Response of Factor VIII/von Willebrand Factor to DDAVP in Healthy Subjects and Patients with Haemophilia A and von Willebrand's Disease

Abstract

Summary. These studies were designed with the purpose of providing clinico‐pharmacological information relevant to the use of DDAVP in the management of mild haemophilia and von Willebrand's disease (VWD). In healthy subjects, intravenous DDAVP produced its maximal response at a dose of 0.3 μg/kg. The extent of the increase in factor VIII coagulant activity (VIII:C) and factor VIII related antigen (VIIIR:Ag) induced by this dose was not significantly different from that observed with the same dose in haemophiliacs and VWD patients. In these, the bleeding time was not shortened. DDAVP given intranasally was followed by a two‐fold increase of VIII:C. This route of administration might be adopted to provide an emergency aid in bleeding patients and to yield higher VIII:C levels in blood donors.
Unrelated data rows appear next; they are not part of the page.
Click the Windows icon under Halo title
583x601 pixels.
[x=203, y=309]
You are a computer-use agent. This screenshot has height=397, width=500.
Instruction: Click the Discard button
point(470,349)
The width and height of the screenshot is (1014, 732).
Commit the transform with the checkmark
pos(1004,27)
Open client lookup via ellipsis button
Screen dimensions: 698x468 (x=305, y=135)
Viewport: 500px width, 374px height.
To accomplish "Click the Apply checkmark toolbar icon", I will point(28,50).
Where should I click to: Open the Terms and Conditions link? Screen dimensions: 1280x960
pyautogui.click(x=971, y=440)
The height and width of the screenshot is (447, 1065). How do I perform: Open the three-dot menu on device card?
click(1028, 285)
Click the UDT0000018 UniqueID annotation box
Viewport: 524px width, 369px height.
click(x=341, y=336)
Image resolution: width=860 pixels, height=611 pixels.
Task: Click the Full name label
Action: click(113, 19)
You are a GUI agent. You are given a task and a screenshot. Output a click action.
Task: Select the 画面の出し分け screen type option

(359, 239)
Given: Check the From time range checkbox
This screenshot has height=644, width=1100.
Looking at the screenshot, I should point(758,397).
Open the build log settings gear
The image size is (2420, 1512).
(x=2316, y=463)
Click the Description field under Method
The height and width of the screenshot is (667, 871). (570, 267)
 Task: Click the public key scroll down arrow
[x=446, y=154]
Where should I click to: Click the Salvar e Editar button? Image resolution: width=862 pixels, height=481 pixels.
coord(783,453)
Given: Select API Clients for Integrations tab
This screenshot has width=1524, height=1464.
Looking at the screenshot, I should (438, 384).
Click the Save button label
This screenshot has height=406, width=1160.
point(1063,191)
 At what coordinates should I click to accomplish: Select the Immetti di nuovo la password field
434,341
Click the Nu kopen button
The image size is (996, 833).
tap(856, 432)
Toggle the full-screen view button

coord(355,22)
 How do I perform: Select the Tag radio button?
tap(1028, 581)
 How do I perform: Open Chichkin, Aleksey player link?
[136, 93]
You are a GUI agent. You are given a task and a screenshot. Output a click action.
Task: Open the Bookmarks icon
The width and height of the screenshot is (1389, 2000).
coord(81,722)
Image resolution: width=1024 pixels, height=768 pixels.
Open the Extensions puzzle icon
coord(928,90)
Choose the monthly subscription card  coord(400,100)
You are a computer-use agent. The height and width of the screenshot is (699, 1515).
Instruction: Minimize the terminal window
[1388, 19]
In healthy subjects, the half‐disappearance time of autologous VIII:C after increase induced by i.v. DDAVP is similar to that observed in patients with VWD treated in the same conditions, whereas the response appears to be more prolonged in haemophiliacs. This study shows that the consistency of the VIII:C response tends to decrease when repeated doses are given to healthy subjects. Repeatedly‐treated haemophiliacs and VWD patients showed varied patterns, ranging from no change of the response to its early abolishment.